Supplied entries
■ ■ ■ ■ ■ ■ ■

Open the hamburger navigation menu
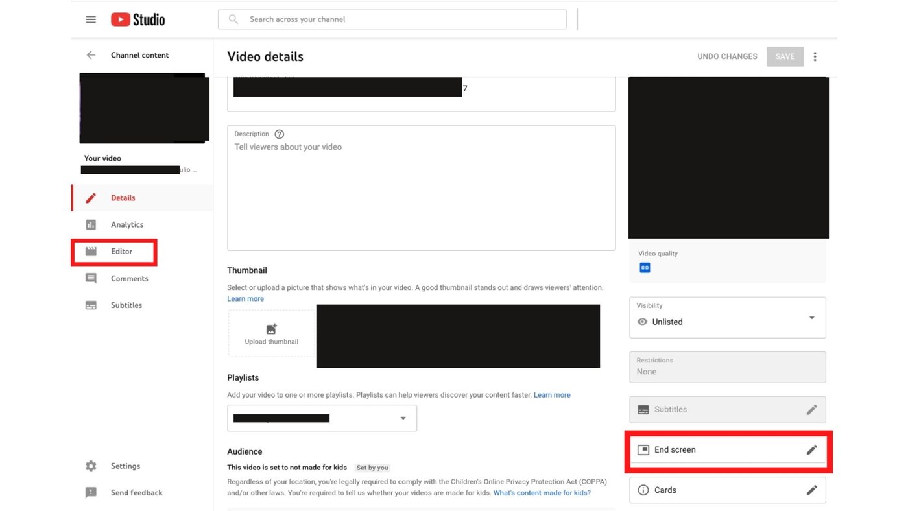 pos(91,19)
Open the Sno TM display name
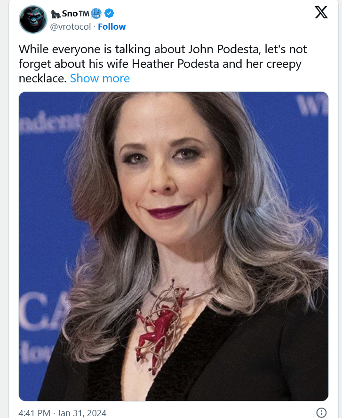 coord(76,13)
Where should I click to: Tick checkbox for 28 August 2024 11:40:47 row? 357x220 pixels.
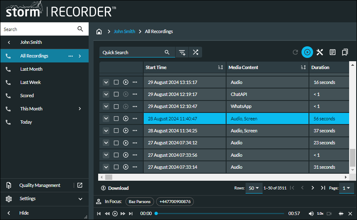[x=116, y=119]
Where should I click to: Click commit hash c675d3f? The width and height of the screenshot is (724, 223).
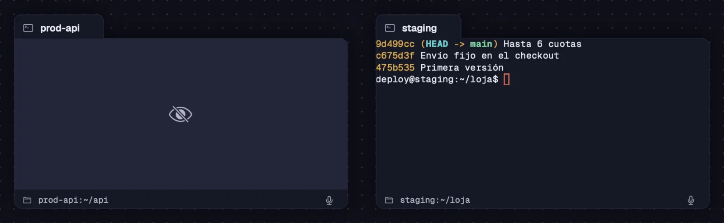tap(395, 56)

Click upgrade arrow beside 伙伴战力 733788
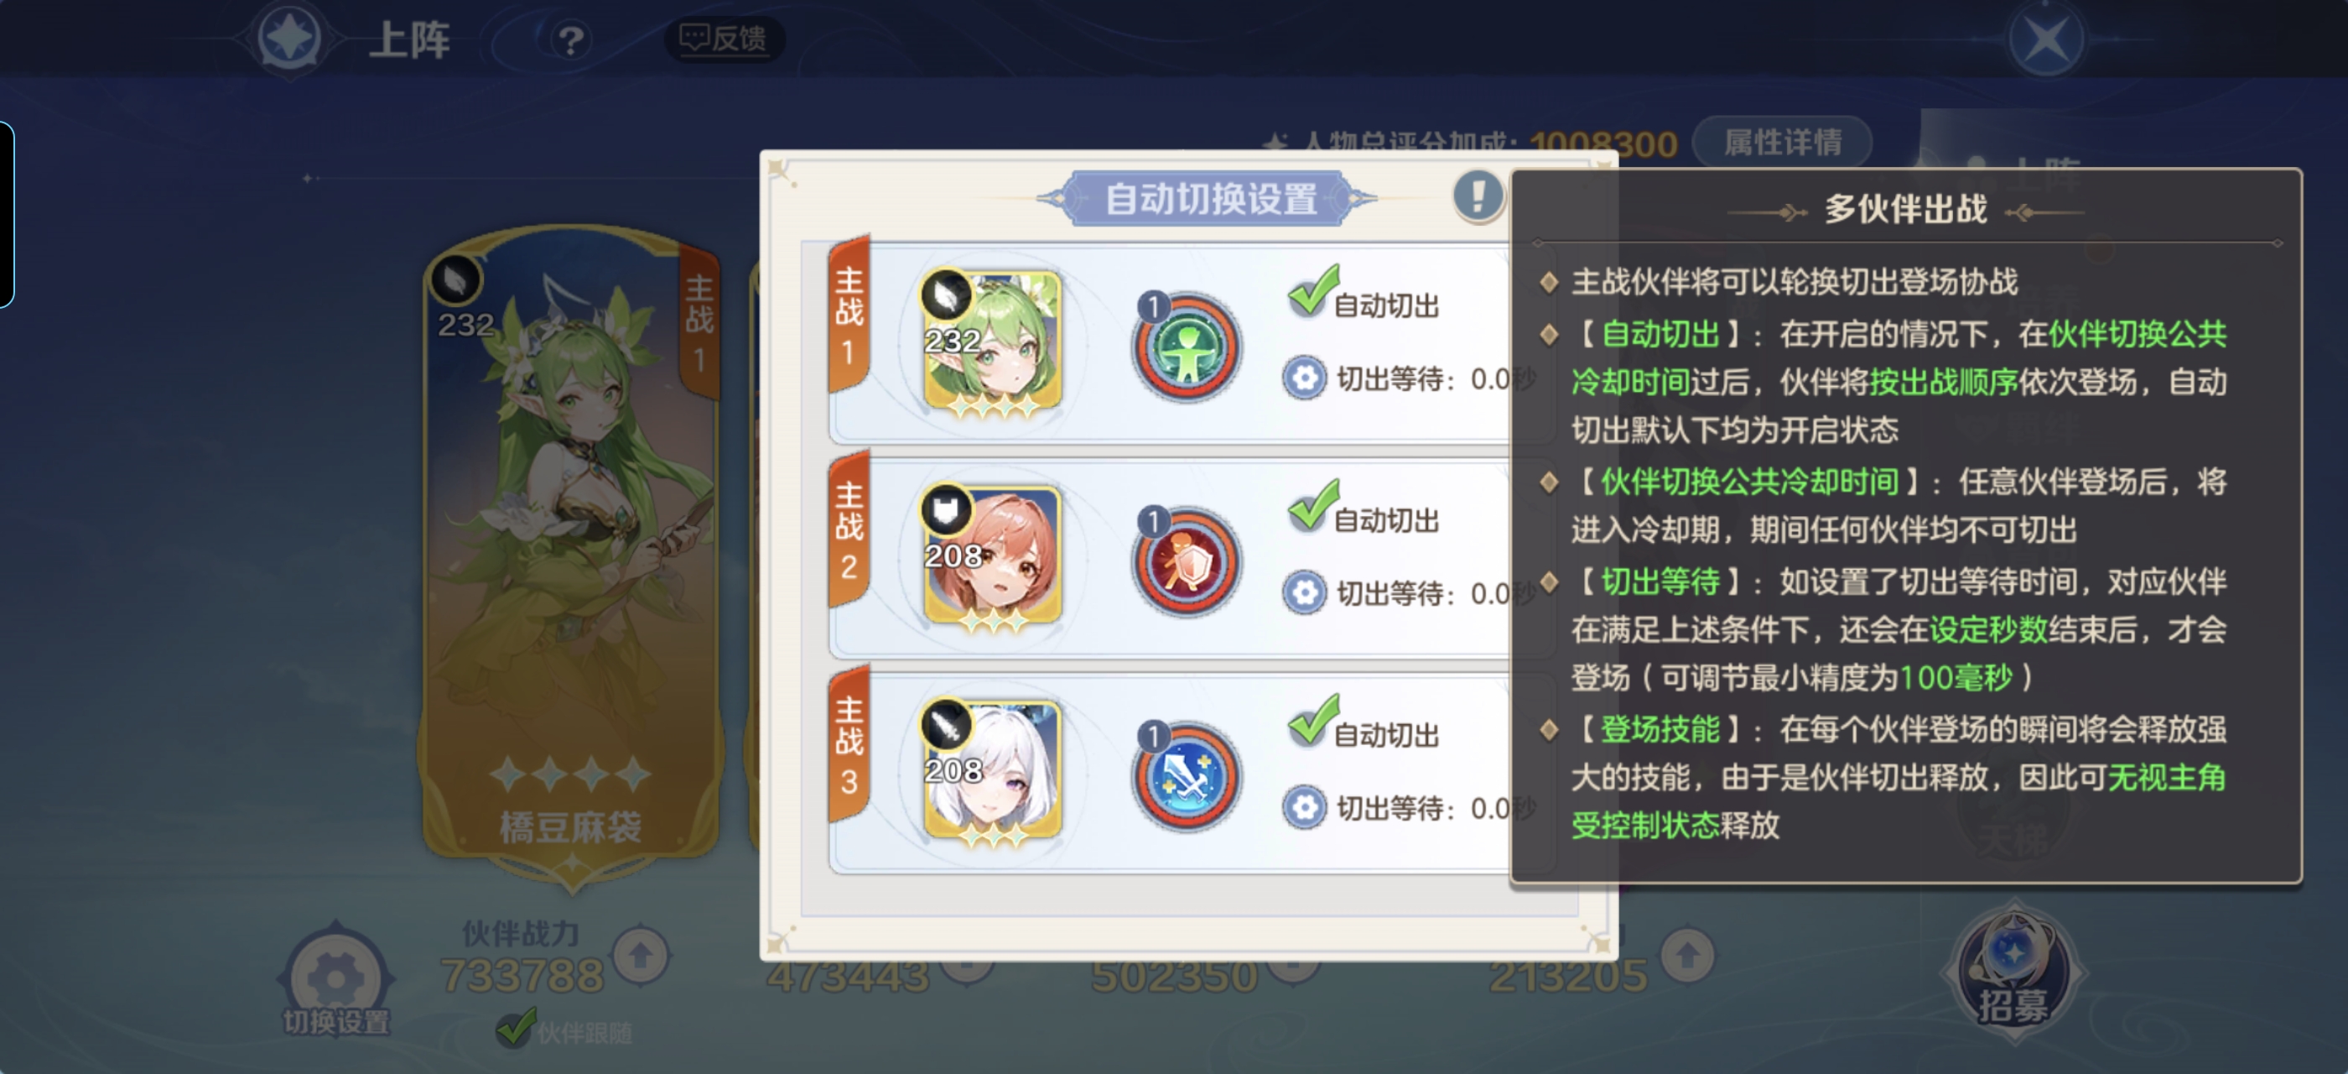pyautogui.click(x=641, y=955)
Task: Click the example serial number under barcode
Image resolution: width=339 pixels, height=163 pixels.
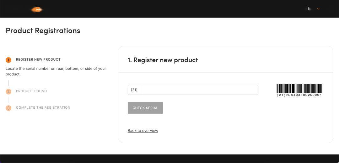Action: click(x=299, y=95)
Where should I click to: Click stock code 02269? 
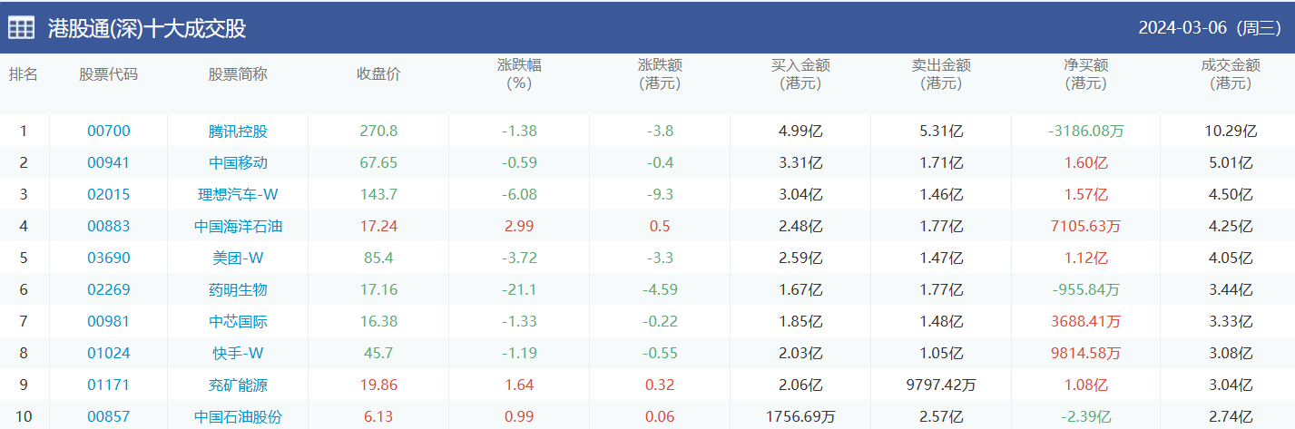pos(109,289)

■ ■ ■ ■ ■ ■ ■

What you should do
Copy out nothing but text: transcribe the listing exactly and skip each picture.

Exercise response
Open the hamburger navigation menu
 pos(91,19)
Open the Sno TM display name
 coord(76,13)
Where should I click to: Tick checkbox for 28 August 2024 11:40:47 row? 357x220 pixels.
[x=116, y=119]
Where should I click to: Click commit hash c675d3f? The width and height of the screenshot is (724, 223).
tap(395, 56)

Click upgrade arrow beside 伙伴战力 733788
pyautogui.click(x=641, y=955)
Task: Click the example serial number under barcode
Image resolution: width=339 pixels, height=163 pixels.
Action: click(x=299, y=95)
Where should I click to: Click stock code 02269? 
pos(109,289)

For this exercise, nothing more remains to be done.